(ACTIVITY) Given the listing below, write out exactly the lines starting with the line that has "You are a GUI" and going on through the line that has "The height and", both kept.

START DATASET EXCERPTS

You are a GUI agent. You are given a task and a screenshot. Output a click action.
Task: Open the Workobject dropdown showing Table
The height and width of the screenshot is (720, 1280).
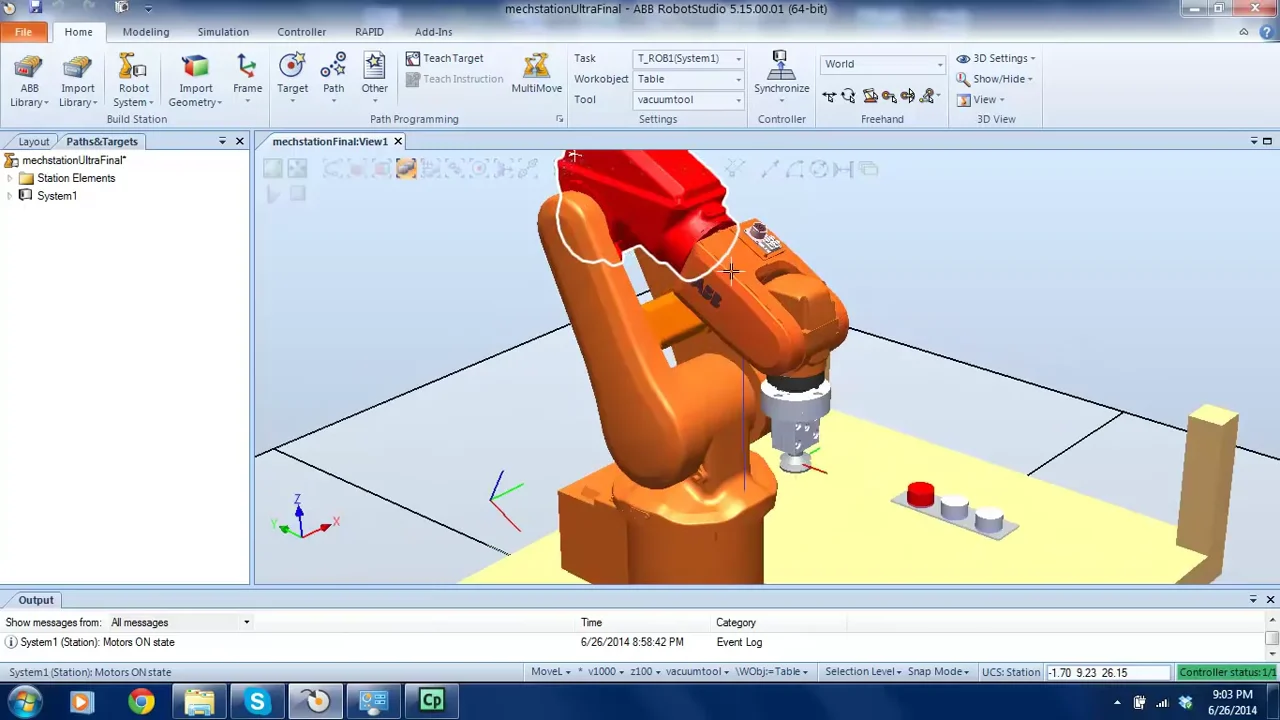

END DATASET EXCERPTS
START DATASET EXCERPTS

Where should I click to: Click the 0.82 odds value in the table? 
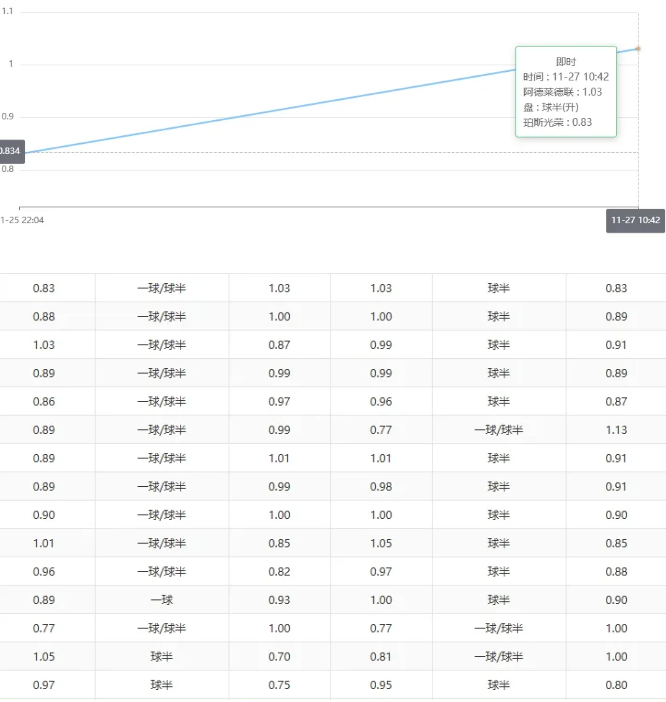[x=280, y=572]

END DATASET EXCERPTS

(RESULT OF THIS TASK)
You are a GUI agent. You are given a task and a screenshot. Output a click action.
Task: Open the Workobject dropdown showing Table
The height and width of the screenshot is (720, 1280).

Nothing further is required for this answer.